> [RECORD EXTRACTS]
----

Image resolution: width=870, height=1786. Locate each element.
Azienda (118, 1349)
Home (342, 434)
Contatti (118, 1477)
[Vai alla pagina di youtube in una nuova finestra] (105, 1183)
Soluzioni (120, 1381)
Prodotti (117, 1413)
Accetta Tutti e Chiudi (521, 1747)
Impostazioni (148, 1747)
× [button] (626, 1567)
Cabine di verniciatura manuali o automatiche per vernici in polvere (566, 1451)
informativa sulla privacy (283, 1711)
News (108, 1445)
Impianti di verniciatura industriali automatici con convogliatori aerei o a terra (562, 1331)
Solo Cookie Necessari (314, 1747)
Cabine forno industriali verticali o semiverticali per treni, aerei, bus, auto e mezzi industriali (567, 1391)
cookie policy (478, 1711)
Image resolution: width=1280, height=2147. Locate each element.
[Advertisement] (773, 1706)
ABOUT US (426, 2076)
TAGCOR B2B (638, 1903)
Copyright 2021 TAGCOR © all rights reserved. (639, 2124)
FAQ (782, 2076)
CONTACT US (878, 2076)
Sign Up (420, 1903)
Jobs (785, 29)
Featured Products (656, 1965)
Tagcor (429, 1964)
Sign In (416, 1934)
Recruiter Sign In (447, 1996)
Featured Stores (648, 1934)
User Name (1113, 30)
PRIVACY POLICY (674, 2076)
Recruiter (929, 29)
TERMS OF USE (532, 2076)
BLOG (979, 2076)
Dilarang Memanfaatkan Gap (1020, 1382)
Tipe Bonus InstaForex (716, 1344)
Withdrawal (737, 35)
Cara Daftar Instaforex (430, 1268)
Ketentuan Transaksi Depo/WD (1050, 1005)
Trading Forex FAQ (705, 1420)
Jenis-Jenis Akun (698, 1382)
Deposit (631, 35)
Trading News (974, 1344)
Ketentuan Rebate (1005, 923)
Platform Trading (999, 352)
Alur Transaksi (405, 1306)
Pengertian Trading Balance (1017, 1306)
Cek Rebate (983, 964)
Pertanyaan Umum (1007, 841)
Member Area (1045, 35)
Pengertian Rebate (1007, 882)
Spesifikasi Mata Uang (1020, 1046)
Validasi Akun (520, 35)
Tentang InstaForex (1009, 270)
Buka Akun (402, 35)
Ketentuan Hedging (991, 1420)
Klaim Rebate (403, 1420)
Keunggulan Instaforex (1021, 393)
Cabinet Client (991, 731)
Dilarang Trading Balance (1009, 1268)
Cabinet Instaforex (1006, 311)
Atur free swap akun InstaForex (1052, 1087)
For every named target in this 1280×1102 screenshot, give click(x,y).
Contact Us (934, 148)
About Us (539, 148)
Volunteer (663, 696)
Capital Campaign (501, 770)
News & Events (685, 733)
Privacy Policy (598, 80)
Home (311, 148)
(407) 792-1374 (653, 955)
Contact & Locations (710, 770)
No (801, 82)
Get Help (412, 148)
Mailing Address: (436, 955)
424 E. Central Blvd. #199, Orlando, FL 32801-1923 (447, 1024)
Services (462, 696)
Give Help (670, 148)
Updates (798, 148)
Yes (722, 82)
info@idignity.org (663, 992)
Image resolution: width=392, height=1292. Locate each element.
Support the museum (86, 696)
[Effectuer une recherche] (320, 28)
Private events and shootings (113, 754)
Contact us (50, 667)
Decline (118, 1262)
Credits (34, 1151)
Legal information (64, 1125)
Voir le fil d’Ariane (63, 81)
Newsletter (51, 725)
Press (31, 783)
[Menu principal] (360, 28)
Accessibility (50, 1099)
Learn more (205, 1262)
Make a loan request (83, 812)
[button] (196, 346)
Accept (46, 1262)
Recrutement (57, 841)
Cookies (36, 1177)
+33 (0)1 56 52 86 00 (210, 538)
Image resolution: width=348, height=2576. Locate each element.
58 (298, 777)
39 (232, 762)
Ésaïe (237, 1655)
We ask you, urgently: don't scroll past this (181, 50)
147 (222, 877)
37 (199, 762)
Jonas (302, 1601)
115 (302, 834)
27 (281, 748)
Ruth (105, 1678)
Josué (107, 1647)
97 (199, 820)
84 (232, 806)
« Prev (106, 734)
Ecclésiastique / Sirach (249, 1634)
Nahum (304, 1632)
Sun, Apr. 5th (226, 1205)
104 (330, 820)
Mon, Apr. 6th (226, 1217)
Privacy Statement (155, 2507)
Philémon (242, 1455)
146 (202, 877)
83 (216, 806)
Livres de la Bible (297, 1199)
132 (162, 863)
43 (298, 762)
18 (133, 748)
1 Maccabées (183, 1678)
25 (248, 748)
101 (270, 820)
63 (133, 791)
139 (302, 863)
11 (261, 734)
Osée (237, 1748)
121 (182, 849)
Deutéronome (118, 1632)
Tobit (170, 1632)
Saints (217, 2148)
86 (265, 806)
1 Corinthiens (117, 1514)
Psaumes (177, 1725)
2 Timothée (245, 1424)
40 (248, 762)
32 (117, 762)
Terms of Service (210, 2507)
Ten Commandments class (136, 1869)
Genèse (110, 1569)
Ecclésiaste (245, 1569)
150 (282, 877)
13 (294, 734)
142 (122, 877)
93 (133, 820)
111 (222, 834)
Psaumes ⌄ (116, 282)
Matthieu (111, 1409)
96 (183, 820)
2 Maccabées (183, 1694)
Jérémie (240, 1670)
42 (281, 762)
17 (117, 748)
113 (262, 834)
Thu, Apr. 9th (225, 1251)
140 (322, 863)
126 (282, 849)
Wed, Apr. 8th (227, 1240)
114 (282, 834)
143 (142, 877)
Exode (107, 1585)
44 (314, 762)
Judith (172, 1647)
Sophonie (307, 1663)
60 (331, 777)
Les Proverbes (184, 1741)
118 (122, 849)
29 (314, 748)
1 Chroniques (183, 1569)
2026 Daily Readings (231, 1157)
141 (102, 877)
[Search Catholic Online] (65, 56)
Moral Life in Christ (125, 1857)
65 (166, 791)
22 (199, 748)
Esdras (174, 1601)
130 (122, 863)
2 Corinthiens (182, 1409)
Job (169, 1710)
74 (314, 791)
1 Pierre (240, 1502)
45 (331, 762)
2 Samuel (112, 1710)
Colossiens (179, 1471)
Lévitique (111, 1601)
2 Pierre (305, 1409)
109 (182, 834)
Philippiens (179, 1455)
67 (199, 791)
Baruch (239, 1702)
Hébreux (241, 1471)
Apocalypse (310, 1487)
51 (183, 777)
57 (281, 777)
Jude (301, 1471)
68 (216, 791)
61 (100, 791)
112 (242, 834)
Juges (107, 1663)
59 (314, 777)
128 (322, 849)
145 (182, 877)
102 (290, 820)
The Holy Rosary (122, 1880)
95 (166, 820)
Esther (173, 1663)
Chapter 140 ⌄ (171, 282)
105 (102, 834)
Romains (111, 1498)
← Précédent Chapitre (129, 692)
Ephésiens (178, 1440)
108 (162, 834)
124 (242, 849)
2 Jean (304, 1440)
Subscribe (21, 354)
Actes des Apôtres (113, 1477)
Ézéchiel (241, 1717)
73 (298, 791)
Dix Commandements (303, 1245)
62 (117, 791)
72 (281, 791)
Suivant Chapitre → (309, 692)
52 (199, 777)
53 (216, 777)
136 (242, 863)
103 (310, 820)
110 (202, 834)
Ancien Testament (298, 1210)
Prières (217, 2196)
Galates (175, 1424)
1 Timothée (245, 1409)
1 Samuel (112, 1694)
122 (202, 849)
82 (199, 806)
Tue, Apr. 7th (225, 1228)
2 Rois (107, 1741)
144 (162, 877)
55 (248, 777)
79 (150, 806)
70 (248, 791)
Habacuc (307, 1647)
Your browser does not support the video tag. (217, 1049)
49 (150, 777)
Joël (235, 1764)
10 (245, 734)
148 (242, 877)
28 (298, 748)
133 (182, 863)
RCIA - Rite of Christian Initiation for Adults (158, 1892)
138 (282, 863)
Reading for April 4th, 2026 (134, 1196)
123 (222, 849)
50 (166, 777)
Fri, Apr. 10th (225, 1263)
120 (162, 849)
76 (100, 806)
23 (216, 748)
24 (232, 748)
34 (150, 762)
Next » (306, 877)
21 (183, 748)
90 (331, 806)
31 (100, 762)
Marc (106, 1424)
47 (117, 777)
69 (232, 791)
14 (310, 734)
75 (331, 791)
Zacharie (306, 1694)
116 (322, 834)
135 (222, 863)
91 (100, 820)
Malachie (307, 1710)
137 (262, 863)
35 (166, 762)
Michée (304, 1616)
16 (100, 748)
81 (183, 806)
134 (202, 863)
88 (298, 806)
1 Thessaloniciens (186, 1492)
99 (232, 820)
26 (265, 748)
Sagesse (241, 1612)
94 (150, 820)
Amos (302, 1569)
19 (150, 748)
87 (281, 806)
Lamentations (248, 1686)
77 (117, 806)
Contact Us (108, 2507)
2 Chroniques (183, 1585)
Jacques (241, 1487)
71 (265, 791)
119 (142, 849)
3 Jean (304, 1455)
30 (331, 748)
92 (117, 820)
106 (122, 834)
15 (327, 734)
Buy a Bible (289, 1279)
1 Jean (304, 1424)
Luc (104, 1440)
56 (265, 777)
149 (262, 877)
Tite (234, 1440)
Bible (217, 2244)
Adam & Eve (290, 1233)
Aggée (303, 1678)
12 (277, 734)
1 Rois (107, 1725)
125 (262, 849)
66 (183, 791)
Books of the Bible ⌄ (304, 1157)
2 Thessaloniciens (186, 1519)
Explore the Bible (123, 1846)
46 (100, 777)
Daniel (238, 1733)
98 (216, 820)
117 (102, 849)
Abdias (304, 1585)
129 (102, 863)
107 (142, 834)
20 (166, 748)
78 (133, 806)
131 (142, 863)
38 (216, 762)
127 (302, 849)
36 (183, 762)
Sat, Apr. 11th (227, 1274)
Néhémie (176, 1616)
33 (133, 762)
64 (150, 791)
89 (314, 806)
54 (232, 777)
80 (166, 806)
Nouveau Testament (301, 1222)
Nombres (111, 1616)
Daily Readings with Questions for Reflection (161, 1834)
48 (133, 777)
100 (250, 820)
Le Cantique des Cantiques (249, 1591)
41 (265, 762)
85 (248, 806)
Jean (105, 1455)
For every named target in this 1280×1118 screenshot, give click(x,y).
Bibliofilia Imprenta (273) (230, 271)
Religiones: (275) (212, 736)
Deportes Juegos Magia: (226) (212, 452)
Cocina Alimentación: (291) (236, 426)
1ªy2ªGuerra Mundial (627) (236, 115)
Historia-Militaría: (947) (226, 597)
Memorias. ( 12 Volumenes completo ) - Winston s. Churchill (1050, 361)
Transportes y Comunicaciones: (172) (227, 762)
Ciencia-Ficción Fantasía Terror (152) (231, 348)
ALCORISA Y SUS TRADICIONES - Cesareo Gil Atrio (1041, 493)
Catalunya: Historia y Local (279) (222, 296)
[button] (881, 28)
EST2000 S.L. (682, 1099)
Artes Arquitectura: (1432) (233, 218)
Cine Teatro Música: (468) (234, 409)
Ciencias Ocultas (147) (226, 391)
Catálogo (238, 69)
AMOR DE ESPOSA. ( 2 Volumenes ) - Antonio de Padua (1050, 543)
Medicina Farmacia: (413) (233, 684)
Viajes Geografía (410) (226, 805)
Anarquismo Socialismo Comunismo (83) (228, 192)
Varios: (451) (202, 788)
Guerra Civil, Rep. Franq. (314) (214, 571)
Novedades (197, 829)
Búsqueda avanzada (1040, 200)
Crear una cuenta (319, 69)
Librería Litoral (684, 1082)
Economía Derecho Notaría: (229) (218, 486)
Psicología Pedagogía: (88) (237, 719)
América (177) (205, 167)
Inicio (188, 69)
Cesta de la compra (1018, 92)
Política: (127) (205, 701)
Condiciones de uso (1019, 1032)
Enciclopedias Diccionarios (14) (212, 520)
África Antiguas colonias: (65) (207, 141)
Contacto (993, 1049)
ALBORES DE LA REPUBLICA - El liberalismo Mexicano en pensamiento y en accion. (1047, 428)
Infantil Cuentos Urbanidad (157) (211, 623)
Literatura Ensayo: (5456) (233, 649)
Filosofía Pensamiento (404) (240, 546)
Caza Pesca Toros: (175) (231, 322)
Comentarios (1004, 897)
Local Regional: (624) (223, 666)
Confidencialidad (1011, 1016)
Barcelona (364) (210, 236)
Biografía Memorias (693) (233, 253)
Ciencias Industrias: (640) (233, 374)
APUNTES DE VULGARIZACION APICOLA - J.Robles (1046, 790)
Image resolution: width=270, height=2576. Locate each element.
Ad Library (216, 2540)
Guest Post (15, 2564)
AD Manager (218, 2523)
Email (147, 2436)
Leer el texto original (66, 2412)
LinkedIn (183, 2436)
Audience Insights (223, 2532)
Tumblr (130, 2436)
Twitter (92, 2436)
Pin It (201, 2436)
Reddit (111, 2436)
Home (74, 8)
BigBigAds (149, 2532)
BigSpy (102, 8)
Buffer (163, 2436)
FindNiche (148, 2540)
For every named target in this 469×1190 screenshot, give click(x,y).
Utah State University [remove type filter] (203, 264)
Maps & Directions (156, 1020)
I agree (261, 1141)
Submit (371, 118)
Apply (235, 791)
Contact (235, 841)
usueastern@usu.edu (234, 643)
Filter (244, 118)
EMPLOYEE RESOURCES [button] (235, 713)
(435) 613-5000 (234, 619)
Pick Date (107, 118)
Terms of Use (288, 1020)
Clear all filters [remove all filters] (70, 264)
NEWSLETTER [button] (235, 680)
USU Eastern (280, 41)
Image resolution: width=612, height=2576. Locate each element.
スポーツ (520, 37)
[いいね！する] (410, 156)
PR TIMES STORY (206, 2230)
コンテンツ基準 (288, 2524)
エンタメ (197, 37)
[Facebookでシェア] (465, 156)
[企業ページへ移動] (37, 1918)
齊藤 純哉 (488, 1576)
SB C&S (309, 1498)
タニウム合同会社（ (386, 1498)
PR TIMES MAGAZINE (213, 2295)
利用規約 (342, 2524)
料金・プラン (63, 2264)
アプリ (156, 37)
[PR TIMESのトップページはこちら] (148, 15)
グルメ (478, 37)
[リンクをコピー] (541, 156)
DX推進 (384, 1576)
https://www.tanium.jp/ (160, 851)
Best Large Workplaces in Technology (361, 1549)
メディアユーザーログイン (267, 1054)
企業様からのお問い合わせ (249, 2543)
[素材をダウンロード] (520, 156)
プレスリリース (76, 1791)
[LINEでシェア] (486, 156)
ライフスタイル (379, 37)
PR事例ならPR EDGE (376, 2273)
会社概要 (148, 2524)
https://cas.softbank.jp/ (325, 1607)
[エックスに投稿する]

----

Rewrite the items from the line with "Anarquismo Socialismo Comunismo" through the line with "Contacto (993, 1049)", both included, keeping each request unchanged and scaling every coordinate in the answers by 1.3, rounded to whole numbers with halves rounded up.

> [THE COMPLETED TASK]
Anarquismo Socialismo Comunismo (83) (296, 250)
Varios: (451) (263, 1024)
Guerra Civil, Rep. Franq. (314) (278, 742)
Novedades (256, 1078)
Búsqueda avanzada (1352, 260)
Crear una cuenta (415, 90)
Librería Litoral (889, 1407)
Economía Derecho Notaría: (229) (283, 632)
Psicología Pedagogía: (88) (308, 935)
América (177) (267, 217)
Inicio (244, 90)
Cesta de la compra (1323, 120)
Política: (127) (267, 911)
Condiciones de uso (1325, 1342)
Enciclopedias Diccionarios (14) (276, 676)
África Antiguas colonias: (65) (269, 183)
Contacto (1291, 1364)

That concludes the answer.